Given the strength of the evidence, we have adopted an approach that all patients who can tolerate metronidazole receive 3 months of treatment at a dose of 350 mg TID following surgery. Low-risk patients are those with long-standing disease (>10 years), who are undergoing their first surgical intervention for a short (<10 cm) fibrostenotic lesion. It is believed that disease recurrence progresses more slowly in these patients and therefore chronic prophylactic therapy is not required at the outset. For high-risk patients, those who smoke, have penetrating or perianal disease, history of multiple prior resections and those with evidence of granulomas or myenteric plexitis in the resected sections, initial combination therapy with an anti-TNF and an IMM should be considered. All smokers should be counseled on its contribution to disease recurrence and be offered assistance with quitting or access to a smoking cessation program. For moderate risk patients, those who do not fit into the other categories mentioned, we recommend treating with IMM monotherapy in the post-operative period.
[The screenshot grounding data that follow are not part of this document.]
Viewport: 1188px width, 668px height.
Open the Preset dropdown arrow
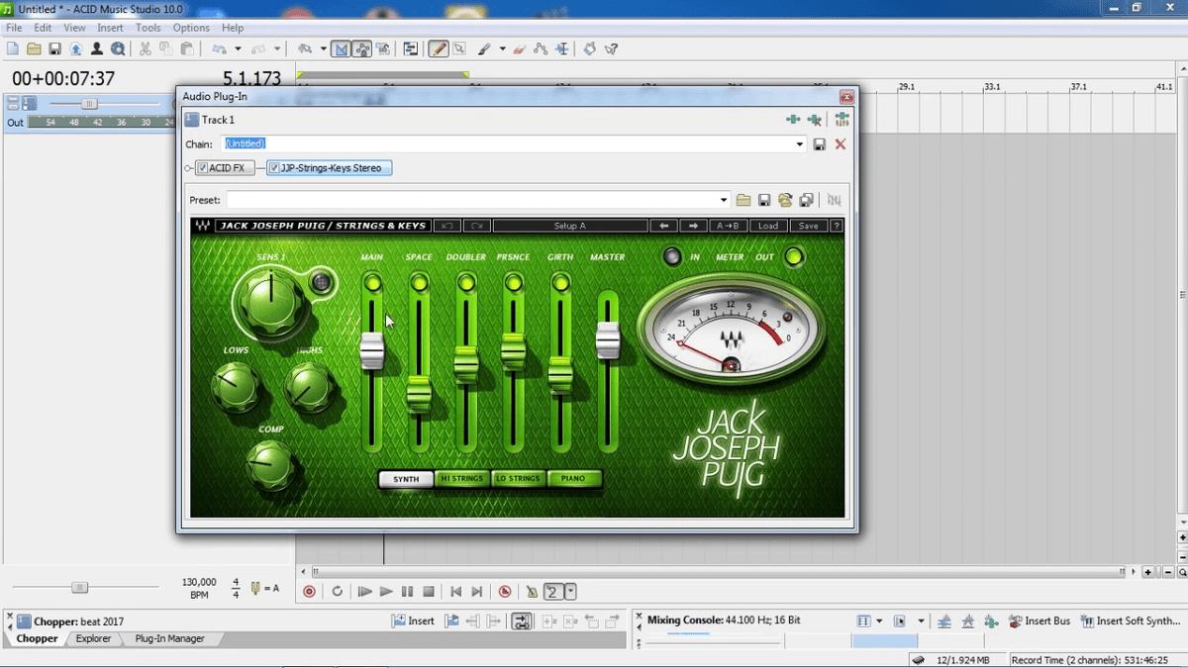(x=724, y=200)
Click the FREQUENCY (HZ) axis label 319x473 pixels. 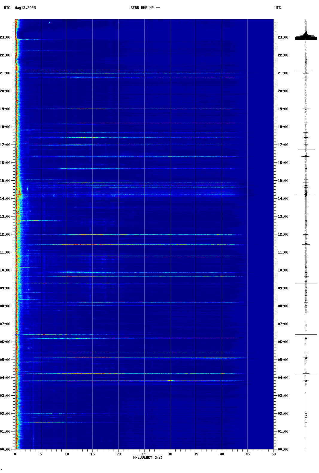tap(148, 457)
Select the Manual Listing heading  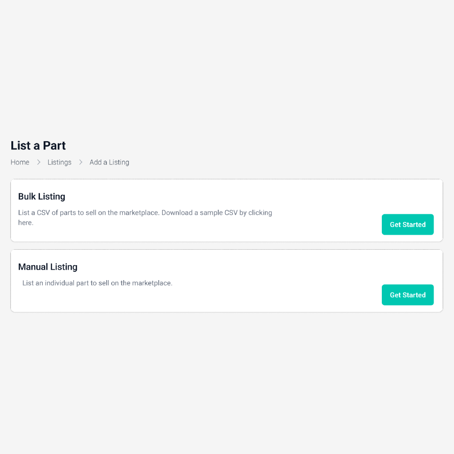tap(48, 267)
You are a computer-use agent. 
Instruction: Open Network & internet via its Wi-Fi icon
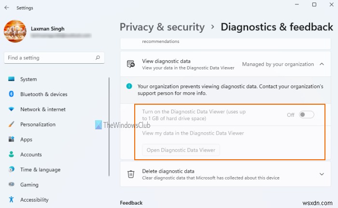11,110
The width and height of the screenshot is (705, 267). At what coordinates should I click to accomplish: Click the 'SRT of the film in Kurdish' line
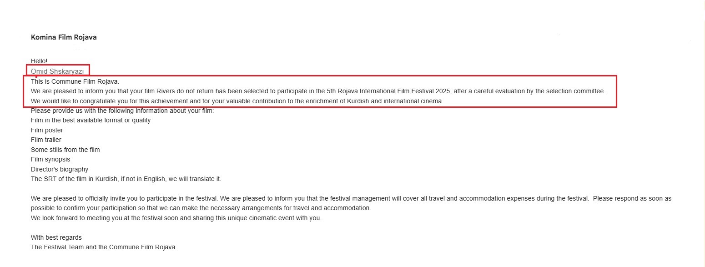(126, 179)
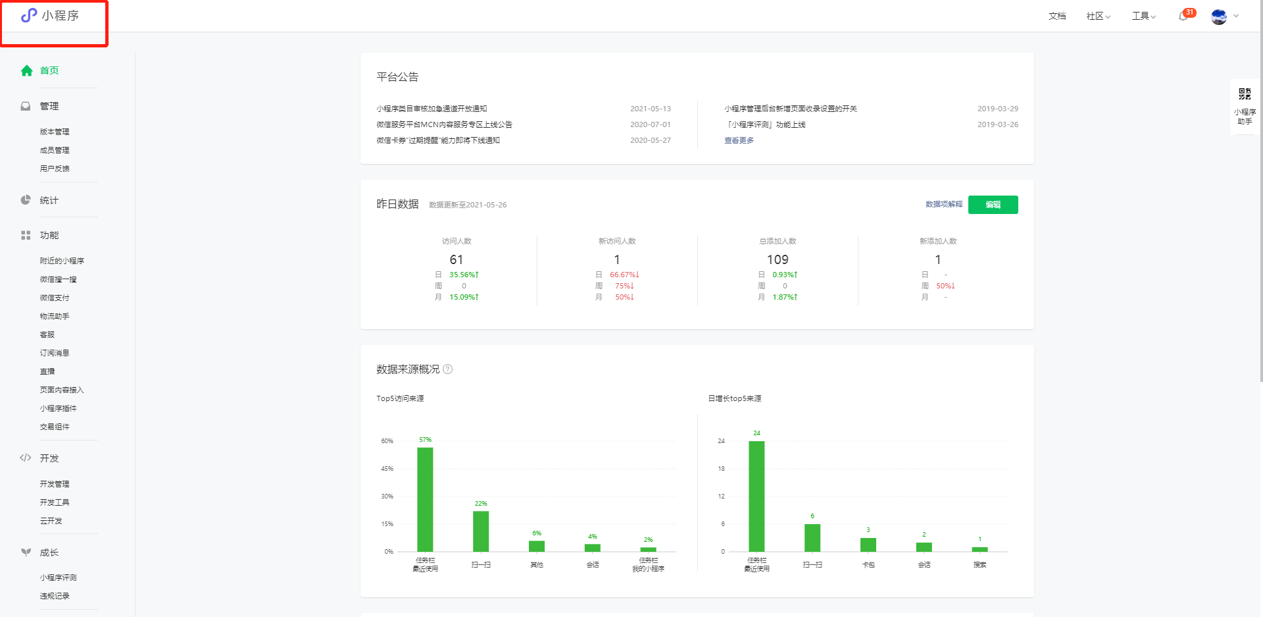Screen dimensions: 1263x617
Task: Open the notification bell with 31 badge
Action: (x=1183, y=16)
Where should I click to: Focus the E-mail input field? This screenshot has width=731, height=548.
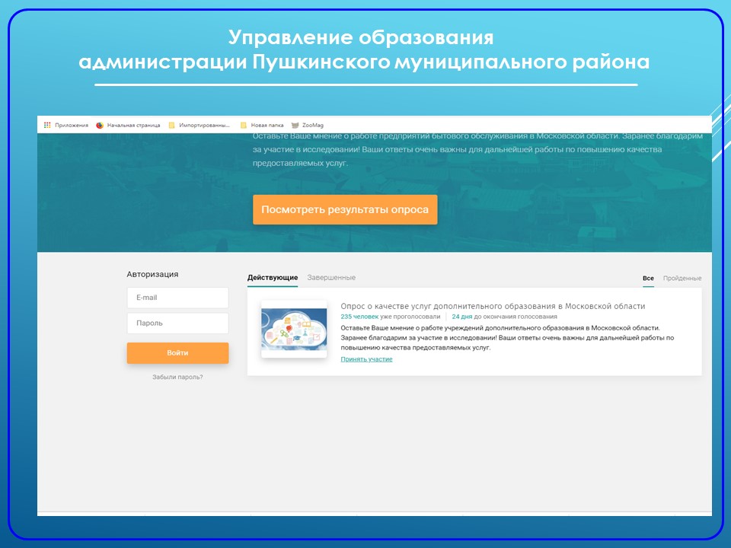click(x=177, y=298)
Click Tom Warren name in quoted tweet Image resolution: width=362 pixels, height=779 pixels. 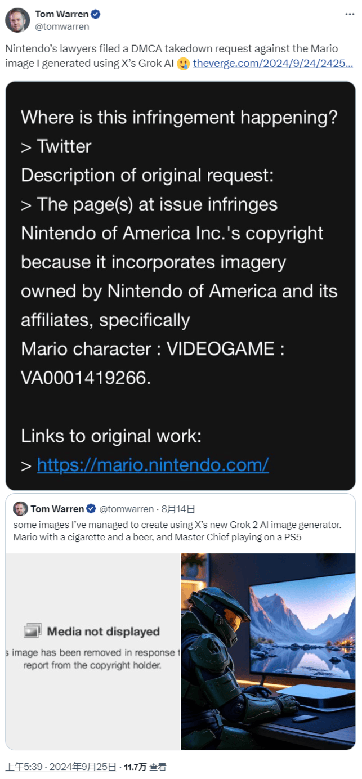pos(57,509)
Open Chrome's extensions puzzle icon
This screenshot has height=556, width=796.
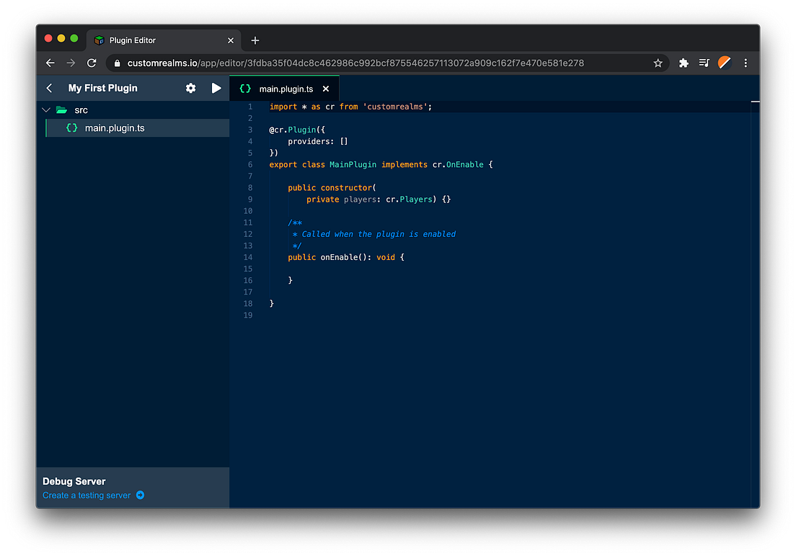[684, 63]
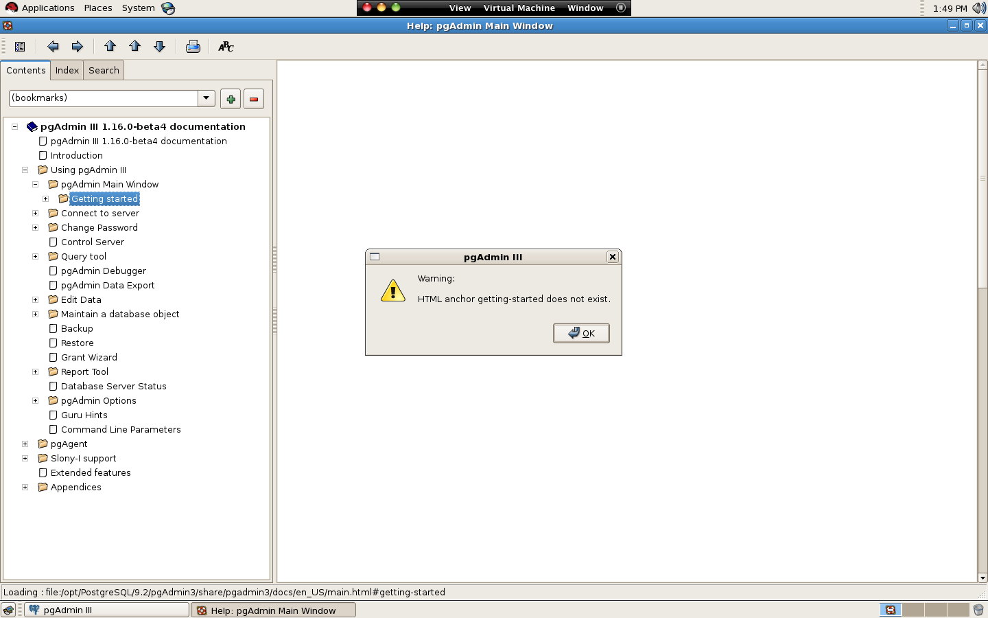Open the bookmarks dropdown list

point(207,98)
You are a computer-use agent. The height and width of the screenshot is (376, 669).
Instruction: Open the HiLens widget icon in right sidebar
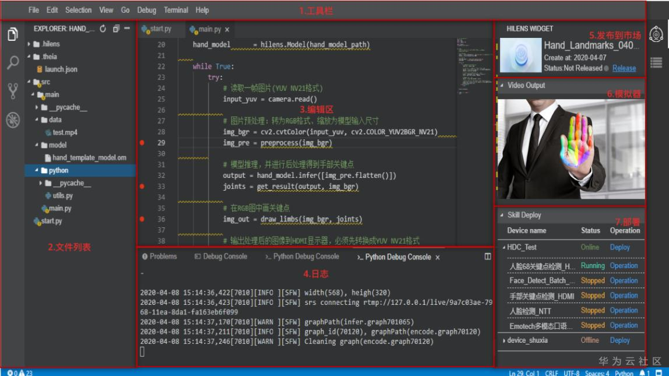(656, 35)
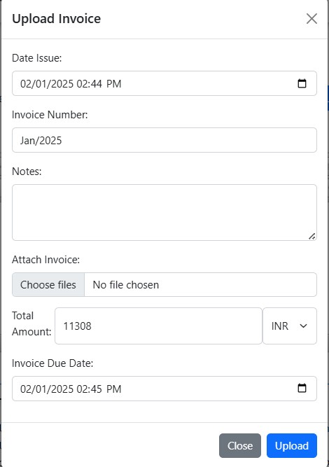The width and height of the screenshot is (329, 467).
Task: Click the Notes textarea resize grip icon
Action: [312, 236]
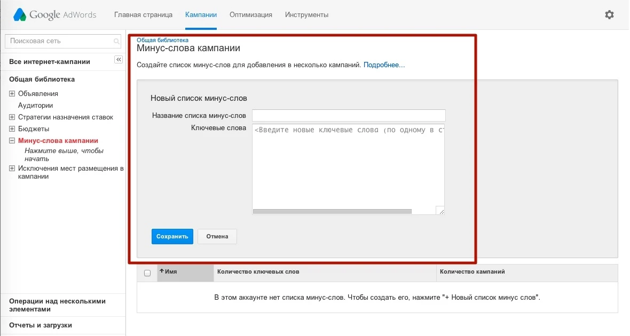This screenshot has width=630, height=336.
Task: Click the Общая библиотека breadcrumb link
Action: click(162, 39)
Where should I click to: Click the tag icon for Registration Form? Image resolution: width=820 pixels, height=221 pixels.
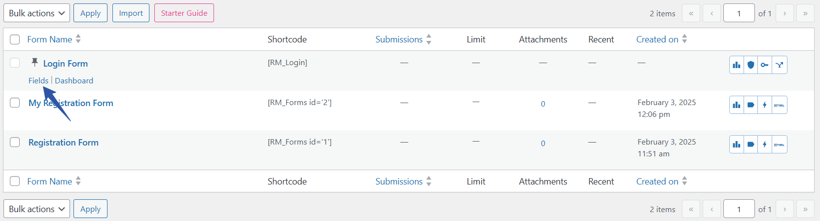(750, 145)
While early monitoring of disease recurrence has been shown to be beneficial, there is no standard approach on how to do so. In our practice, we measure fecal calprotectin in patients 3 months post-surgery, as levels of FC are known to stay elevated for the first 2 months. Given its high NPV, for patients with FC values <100 mg/kg, we continue them on their current therapy and either repeat FC or perform colonoscopy at 6 months. While some evidence suggests that patients with FC > 100 should have a colonoscopy at 6 months, we risk stratify these patients depending on their level of calprotectin. In the study by Sorrentino et al., patients who had no post-operative recurrence had FC levels <200 mg/kg. Therefore, for patients with FC between 100 and 200, we continue their current medical therapy and perform a colonoscopy at 6 months [8]. For patients with FC levels >200 mg/kg, we optimize or escalate their medical therapy at that time and then perform a colonoscopy at 6 months.

At colonoscopy, patients with i0 or i1 Rutgeerts’ score are continued on their current medical therapy, while for patients with i2 or higher, therapy is initiated, optimized or escalated. This may be accomplished by starting IMM or anti-TNF therapy and optimizing their dosing using therapeutic drug monitoring. A careful assessment of the history, examination and need for therapeutic drug monitoring should be considered when deciding which option to implement.

Once a patient has had their medical therapy optimized and their disease status is stable, it is necessary to assess them every 6–12 months with a measure of disease recurrence, either with FC or colonoscopy. If objective evidence of recurrence occurs, we recommend further optimization of therapy using the algorithm discussed above.